Het tarief in box 2 wordt verhoogd van 25 naar 27,3% in 2020 en naar 28,5% in 2021.


Het heffingsvrije vermogen in box 3 gaat omhoog naar € 30.000. Verder zal sneller worden aangesloten bij het werkelijk rendement van spaartegoeden. Dat gebeurt door uit te gaan van de gemiddelde spaarrente in de periode van anderhalf tot een half jaar voor de aanvang van het belastingjaar. In de komende kabinetsperiode zal een stelsel van heffing op basis van het werkelijke in plaats van een forfaitair rendement worden uitgewerkt.


Vennootschapsbelasting
De grondslag voor de belasting van bedrijven wordt verbreed. De opbrengst daarvan wordt benut om de tarieven in de vennootschapsbelasting te verlagen. De huidige tarieven gaan in stappen van 20 en 25% naar 16 en 21% per 2021. In 2019 gaan de tarieven naar 19 en 24% en in 2020 naar 17,5 en 22,5%. De in het Belastingplan 2017 opgenomen stapsgewijze verlenging van de eerste schijf in de vennootschapsbelasting naar € 350.000 gaat niet door.
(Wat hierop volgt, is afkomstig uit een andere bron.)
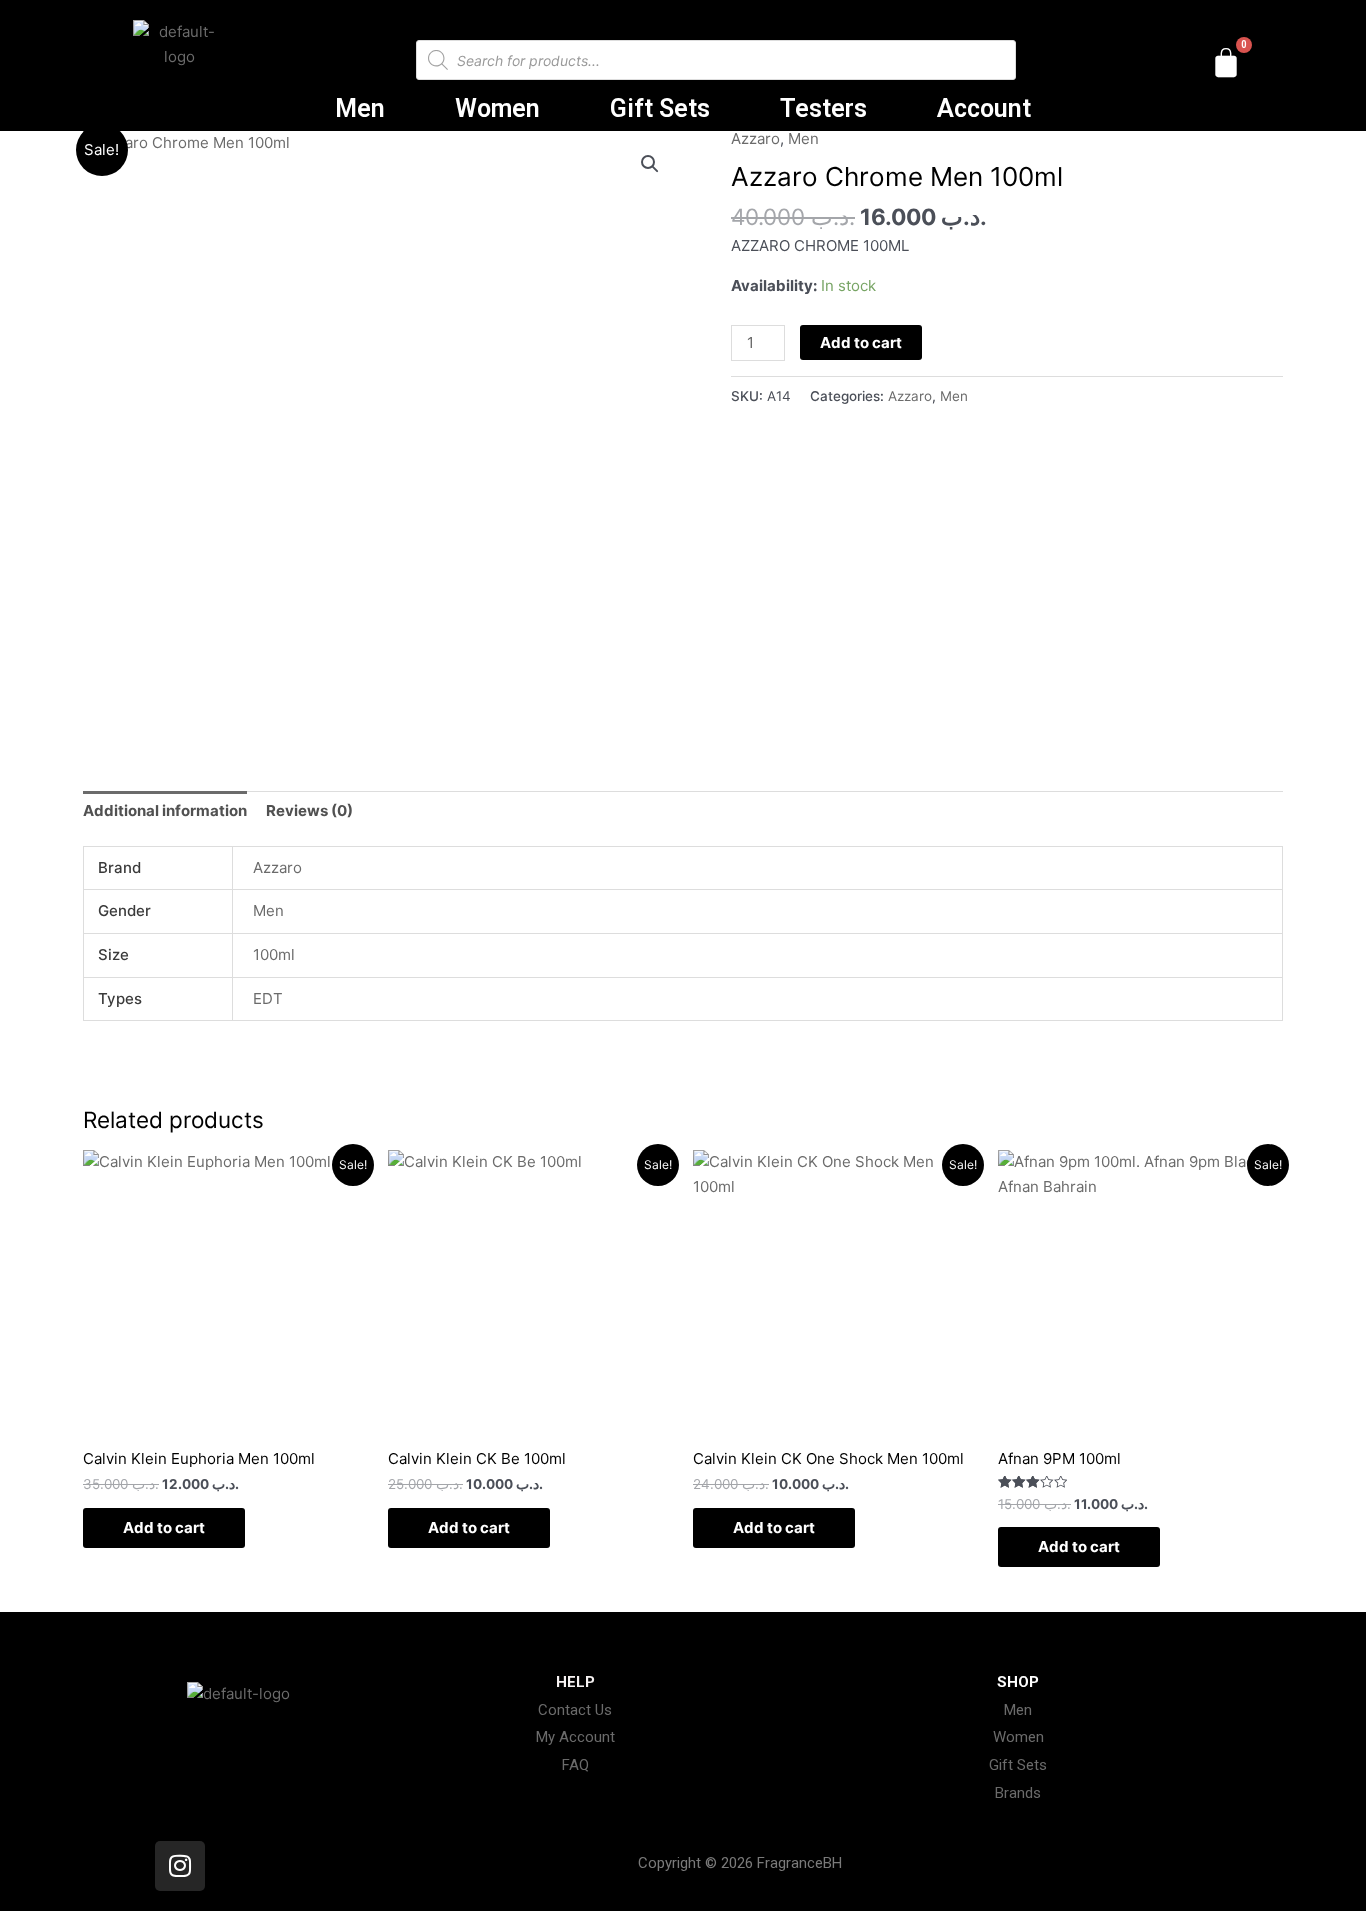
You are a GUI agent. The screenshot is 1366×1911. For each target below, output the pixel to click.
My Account (575, 1737)
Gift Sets (660, 108)
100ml (274, 954)
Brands (1018, 1793)
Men (360, 108)
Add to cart (861, 342)
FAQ (575, 1765)
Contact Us (575, 1710)
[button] (650, 164)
De eerste schijf eindigt ook na 2017 bij een winst van € 200.000.


De verrekening van verliezen in de vennootschapsbelasting wordt beperkt. Een verlies kan nu nog worden verrekend met winsten van de negen volgende jaren. Dat wordt beperkt tot zes jaar. De verrekening van een verlies met winst van eerdere jaren blijft beperkt tot de winst van het voorafgaande jaar.


Het effectieve tarief voor winst in de innovatiebox gaat omhoog van 5 naar 7%.


Vanaf 2019 wordt de afschrijving op een gebouw in eigen gebruik beperkt en kan de boekwaarde niet lager worden dan de WOZ-waarde. Nu is dat nog 50% van de WOZ-waarde.


Omzetbelasting
Het lage tarief van de btw gaat van 6 naar 9%.


Overige belastingen
De dividendbelasting wordt afgeschaft. Er komt een bronbelasting op rente en royalty’s. Financiering met eigen vermogen wordt aantrekkelijker door de aftrekbaarheid van vreemd vermogen te beperken.